Supplied material:

________________

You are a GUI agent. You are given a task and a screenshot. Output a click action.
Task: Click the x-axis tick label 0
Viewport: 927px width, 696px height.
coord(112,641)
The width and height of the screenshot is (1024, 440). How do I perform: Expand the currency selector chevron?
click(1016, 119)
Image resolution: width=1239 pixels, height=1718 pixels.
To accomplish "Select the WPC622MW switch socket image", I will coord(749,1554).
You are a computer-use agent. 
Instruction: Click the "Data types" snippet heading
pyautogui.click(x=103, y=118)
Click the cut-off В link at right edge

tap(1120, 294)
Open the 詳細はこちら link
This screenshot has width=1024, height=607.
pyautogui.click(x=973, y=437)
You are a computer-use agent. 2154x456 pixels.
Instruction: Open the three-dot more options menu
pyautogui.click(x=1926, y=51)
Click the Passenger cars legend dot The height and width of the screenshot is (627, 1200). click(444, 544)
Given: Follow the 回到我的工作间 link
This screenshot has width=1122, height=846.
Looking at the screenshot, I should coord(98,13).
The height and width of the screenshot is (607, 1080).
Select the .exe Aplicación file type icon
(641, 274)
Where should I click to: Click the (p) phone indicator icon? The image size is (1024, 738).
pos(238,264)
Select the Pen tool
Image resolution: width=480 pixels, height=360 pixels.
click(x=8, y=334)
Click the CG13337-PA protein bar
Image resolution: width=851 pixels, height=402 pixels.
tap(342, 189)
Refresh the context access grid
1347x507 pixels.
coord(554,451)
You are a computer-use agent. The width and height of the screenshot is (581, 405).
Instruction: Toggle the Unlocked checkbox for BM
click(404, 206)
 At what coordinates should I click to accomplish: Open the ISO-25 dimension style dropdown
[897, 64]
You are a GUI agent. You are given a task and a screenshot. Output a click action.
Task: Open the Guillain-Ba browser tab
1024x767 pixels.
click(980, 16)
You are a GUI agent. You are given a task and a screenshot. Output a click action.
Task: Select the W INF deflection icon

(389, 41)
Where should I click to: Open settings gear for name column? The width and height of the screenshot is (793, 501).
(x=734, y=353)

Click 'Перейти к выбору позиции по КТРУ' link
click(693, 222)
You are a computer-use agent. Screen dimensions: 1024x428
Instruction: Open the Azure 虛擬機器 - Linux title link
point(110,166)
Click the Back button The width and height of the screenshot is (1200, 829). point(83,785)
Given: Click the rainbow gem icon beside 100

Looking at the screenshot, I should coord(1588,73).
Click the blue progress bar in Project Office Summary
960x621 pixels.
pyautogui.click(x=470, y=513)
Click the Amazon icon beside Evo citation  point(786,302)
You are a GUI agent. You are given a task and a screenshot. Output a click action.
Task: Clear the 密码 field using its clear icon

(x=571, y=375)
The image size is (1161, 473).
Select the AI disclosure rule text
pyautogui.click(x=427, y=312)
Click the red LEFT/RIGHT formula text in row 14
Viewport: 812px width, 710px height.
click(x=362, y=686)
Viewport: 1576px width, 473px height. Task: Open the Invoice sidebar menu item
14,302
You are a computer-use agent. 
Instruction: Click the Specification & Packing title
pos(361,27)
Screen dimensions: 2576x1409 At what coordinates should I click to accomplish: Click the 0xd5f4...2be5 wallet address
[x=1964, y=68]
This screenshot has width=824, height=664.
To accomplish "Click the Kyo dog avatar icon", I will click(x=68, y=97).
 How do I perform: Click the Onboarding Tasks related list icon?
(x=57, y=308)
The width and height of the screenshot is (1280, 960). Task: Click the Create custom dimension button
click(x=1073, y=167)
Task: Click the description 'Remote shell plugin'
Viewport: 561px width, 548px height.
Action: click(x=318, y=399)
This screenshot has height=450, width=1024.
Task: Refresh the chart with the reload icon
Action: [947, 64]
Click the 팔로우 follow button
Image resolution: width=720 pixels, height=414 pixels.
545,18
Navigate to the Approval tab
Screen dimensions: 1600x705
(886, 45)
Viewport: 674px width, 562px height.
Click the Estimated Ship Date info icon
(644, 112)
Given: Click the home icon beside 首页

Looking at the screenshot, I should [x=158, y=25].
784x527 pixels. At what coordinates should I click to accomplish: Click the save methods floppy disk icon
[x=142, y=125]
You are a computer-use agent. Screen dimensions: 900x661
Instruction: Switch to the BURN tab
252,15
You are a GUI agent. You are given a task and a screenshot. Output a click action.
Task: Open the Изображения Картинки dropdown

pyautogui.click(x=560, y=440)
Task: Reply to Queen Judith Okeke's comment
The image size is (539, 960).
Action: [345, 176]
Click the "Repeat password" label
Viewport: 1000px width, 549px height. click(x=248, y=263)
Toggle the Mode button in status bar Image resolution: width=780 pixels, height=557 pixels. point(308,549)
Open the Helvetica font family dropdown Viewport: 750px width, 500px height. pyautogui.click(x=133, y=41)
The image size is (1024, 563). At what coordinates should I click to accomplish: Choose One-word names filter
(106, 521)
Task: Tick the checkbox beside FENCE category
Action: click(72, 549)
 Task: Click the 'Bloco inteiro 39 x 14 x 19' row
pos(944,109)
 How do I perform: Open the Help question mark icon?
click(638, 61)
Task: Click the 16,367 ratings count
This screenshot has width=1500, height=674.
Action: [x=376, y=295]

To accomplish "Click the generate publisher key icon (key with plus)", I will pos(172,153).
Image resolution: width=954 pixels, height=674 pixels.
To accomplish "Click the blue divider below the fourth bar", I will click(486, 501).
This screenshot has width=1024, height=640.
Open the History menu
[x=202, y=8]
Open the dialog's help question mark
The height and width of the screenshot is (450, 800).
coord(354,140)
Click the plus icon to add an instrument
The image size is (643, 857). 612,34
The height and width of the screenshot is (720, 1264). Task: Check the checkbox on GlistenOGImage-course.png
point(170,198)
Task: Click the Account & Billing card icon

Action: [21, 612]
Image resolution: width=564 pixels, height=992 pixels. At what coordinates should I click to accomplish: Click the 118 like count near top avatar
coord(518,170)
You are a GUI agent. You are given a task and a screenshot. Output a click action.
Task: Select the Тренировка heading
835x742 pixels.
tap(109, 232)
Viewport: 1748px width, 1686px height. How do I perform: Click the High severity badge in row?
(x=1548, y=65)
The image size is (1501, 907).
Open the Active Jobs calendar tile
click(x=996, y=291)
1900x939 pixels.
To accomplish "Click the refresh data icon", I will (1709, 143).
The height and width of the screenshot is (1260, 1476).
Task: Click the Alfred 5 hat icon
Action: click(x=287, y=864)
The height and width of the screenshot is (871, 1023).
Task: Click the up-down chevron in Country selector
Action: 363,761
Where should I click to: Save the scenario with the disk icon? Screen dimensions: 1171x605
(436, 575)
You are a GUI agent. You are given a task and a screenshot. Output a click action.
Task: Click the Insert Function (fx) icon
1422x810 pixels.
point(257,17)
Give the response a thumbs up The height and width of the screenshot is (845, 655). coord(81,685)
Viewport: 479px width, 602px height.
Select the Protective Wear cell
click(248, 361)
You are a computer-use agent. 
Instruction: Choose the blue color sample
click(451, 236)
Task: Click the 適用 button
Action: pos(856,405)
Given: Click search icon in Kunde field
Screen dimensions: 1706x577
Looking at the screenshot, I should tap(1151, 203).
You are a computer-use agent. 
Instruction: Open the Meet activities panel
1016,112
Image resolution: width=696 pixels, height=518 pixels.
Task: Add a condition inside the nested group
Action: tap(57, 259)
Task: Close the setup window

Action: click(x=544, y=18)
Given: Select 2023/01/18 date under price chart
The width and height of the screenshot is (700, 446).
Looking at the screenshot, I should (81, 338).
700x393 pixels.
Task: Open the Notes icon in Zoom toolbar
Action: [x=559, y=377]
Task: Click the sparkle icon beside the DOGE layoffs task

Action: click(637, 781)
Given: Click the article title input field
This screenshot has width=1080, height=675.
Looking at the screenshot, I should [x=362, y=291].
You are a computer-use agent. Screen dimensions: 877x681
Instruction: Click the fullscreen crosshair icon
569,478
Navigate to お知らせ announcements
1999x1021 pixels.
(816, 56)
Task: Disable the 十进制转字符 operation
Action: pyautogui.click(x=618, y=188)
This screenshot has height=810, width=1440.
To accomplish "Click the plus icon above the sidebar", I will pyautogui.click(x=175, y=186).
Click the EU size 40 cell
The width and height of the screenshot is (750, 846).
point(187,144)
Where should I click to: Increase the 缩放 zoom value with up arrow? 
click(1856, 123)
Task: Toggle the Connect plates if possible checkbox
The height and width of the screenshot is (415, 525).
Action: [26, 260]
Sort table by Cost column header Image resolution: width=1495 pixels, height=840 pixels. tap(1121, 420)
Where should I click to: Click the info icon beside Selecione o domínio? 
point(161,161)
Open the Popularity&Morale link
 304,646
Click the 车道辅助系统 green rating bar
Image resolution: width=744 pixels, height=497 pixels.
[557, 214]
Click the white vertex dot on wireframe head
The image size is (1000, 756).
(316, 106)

________________

Work to complete: Your answer should hold the line with "Where should I click to: Click the info" and each line after it to the end of the data, retyped exactly. Include no other lines.

Task answer:
Where should I click to: Click the info icon beside Selecione o domínio? 
point(161,161)
Open the Popularity&Morale link
 304,646
Click the 车道辅助系统 green rating bar
Image resolution: width=744 pixels, height=497 pixels.
[557, 214]
Click the white vertex dot on wireframe head
The image size is (1000, 756).
(316, 106)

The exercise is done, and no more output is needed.